Quote from: mastodon on October 09, 2025, 11:42:50 AMI have a lot of photos with mirrored faces, mostly not mirrors, but still good reflectation for detect it as a face. I am interested in a data-driven category based on PersonsInImage, but not could find the logic for it. Anybody has one?
Since IMatch "dedupes" the File.Persons.* variables, a File with say three Faces, where two of the Faces have the same Person assigned, will have a mismatch between the number of elements in the File.Persons.* and File.Faces.* variables.  For a file I created that condition for, these variables:
File.Persons.OID . . . . . . . . . . . . . : {File.Persons.OID}
Count of File.Persons.OID  . . . . . . . . : {File.Persons.OID|count:true}
File.Faces.OID . . . . . . . . . . . . . . : {File.Faces.OID}
Count of File.Faces.OID  . . . . . . . . . : {File.Faces.OID|count:true}

...return the following:
File.Persons.OID . . . . . . . . . . . . . : 265;345
Count of File.Persons.OID  . . . . . . . . : 2
File.Faces.OID . . . . . . . . . . . . . . : 149178;149177;149176
Count of File.Faces.OID  . . . . . . . . . : 3

So we can use a variable like this one:
{File.Persons.OID|count:true;numcomp:eq,{File.Faces.OID|count:true},NoDupes,DupedFaces}

...to create a Data Driven Category to identify files with that condition.
--Tony

Mario


Tveloso

I found that this variable isn't really "telling the truth" in the "NoDupes/DupedFaces" designations that it returns. 

What the variable is really checking for, is a mismatch in the Persons/Faces counts, and those will differ also for files that contain a mix of Confirmed and Ignored/Unassigned Faces (and it will claim that those files contain DupedFaces as well). 

Those two designations will only be true for files that are "Fully Assigned" to persons, and probably the variable is best used only with a scope of "Fully Confirmed" Person Assignments.

A Data-Driven Category can be created to first isolate the appropriate files to interrogate at Level1, and then apply the "NoDupes/DupedFaces" designations at Level2.  I created such a DD Category in my IMatch Database, and was surprised to find that I had 68 Files reported as containing Duplicate Person Assignments:

    You cannot view this attachment.

A few actually are reflections in mirrors, a few others are "before and after" Photo collages containing the same persons, but most are due to errors on my part (having added the same manual face annotation multiple times - probably via pasting a set of annotations twice, or adding a single wrong face from the User Gallery).
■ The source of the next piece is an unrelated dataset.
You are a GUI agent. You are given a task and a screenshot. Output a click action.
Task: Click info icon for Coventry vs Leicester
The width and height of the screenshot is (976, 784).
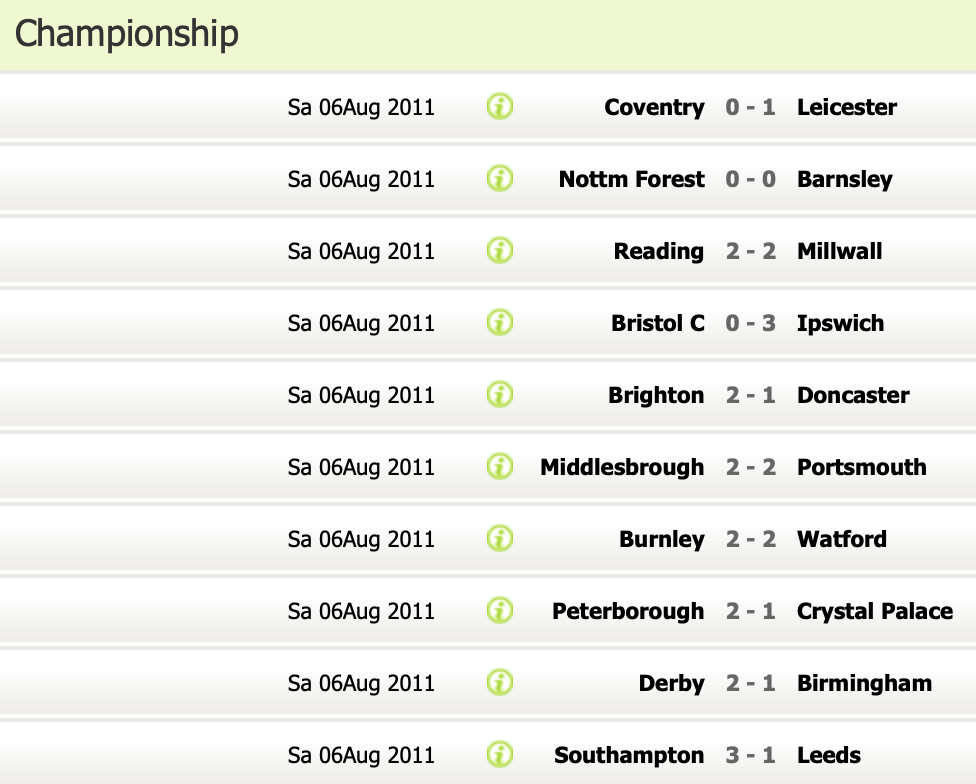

Time to get those corrected...

My DD Category looks like this at Level1:

    You cannot view this attachment.
    {File.Faces.Confirmed|contains:Yes,{File.Faces.Confirmed|contains:No,,Fully Confirmed Files},}

...and like this at Level2:

    You cannot view this attachment.
    {File.Persons.OID|count:true;numcomp:eq,{File.Faces.OID|count:true},NoDupes,DupedFaces}

IMatch is just so powerful!
--Tony

Redinstead

I agree IMatch is incredibly powerful, and the depth of knowledge here from everyone on how to harness it is also fantastic. Thank you so much everyone who replied. I'll be trying this out over the weekend and really appreciate all the options given. Hopefully they will help someone else in the future as well who is starting with a bit of a messy library (or who just wants to check this).

axel.hennig

@Tveloso: Thanks a lot for that. Also found some wrong "DupedFaces"... correcting now.

mastodon

Thanks I had a lot of false duplicates, that are not in mirror or etc. Great DC!

Redinstead

238 found for me using your category, @Tveloso - matching the CSV I got through Exiftool. A few of my twin nieces and a few reflections, but over 200 were duplications that had built up in error over time, likely through use of multiple applications. All are corrected now - thank you.